● Dataset records:
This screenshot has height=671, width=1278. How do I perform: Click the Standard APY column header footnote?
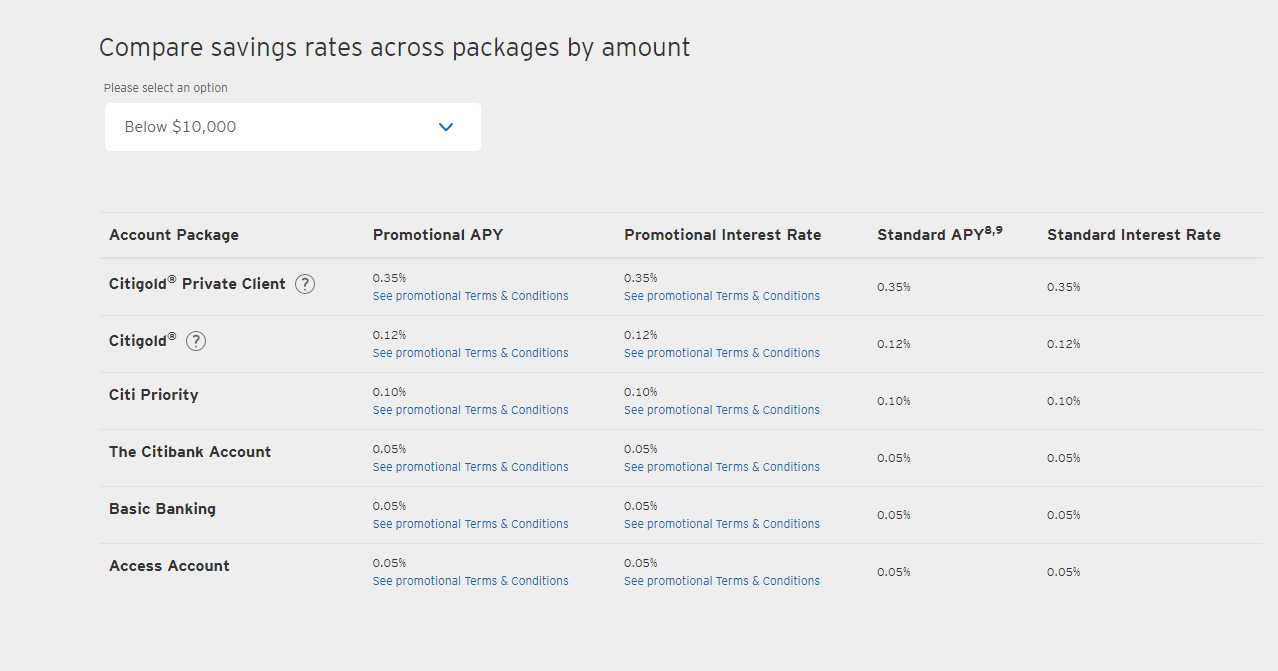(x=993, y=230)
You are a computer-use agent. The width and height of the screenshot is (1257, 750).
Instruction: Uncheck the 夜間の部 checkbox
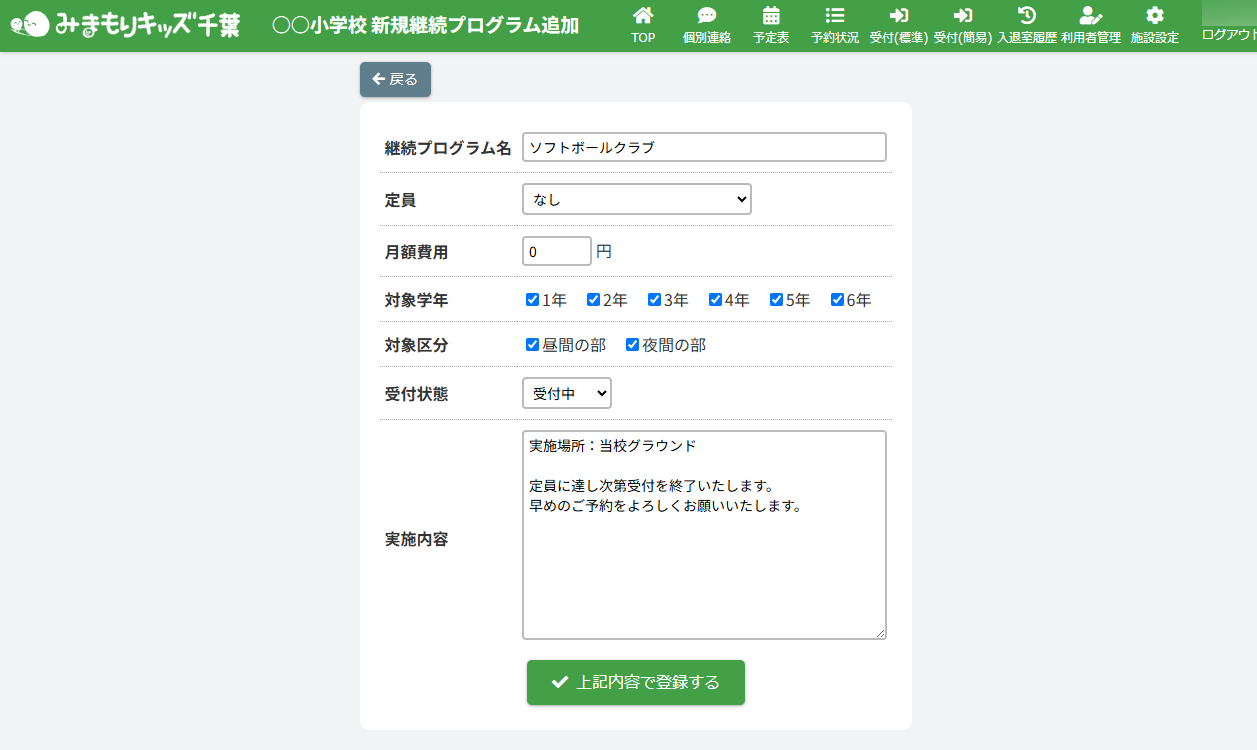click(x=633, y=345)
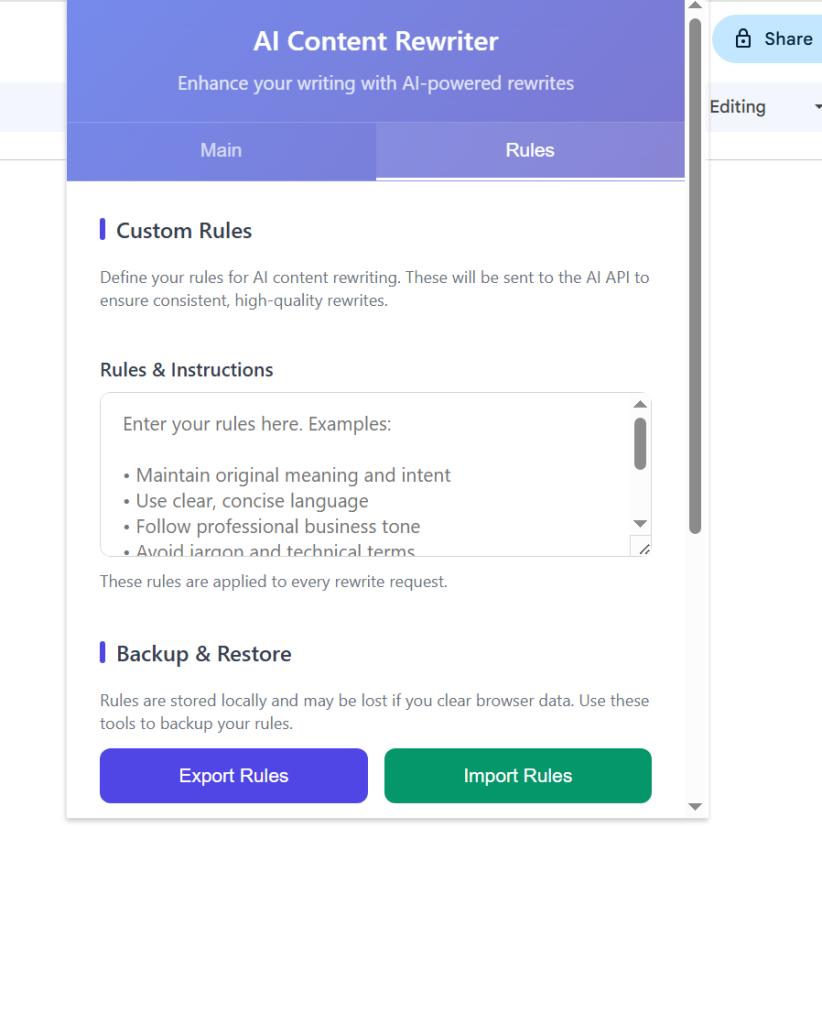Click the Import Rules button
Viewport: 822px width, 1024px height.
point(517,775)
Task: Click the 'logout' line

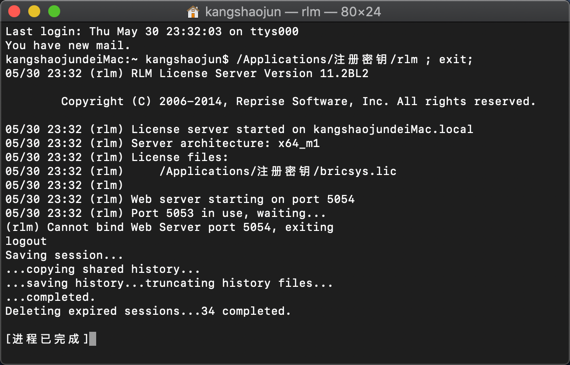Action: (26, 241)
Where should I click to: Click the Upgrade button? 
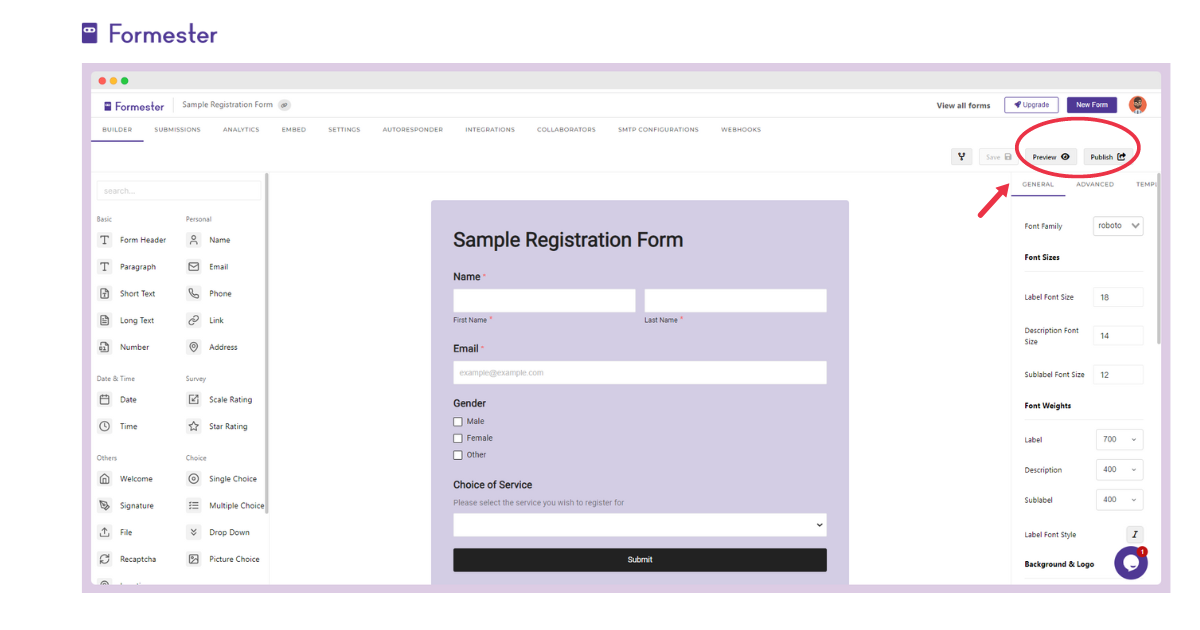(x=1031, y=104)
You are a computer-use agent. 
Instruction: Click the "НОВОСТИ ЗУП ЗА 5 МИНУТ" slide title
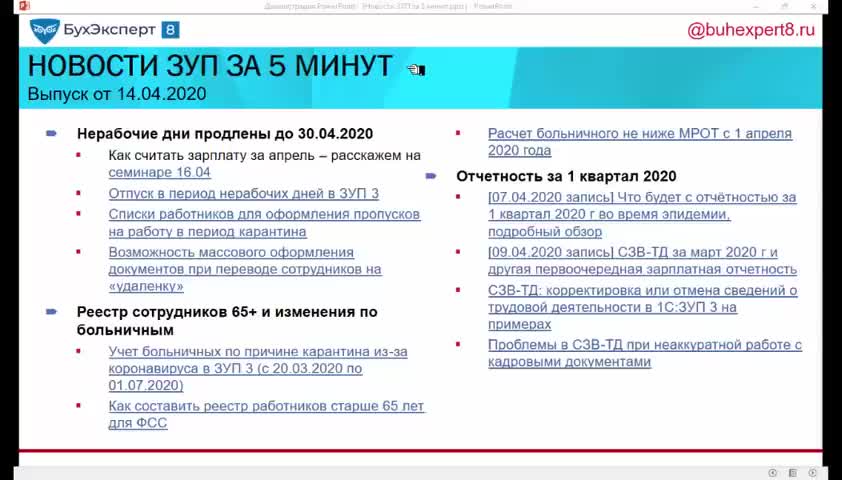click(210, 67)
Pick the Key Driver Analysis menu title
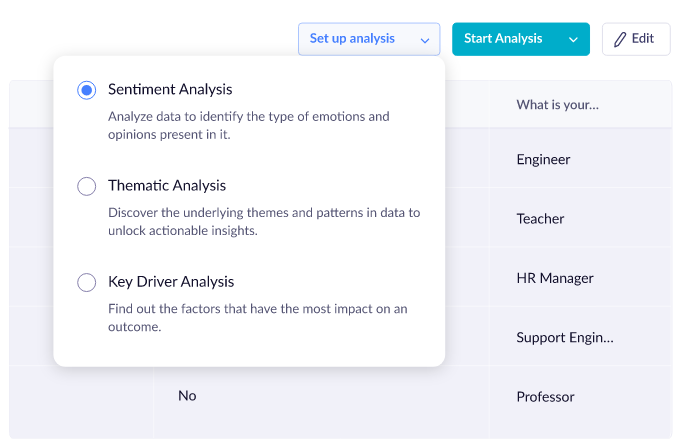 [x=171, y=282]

● Your assignment:
Pull every line containing the string "agent" out of the data above and copy it.

● Response box:
You are a computer-use agent. The width and height of the screenshot is (1257, 750).
You are a computer-use agent. 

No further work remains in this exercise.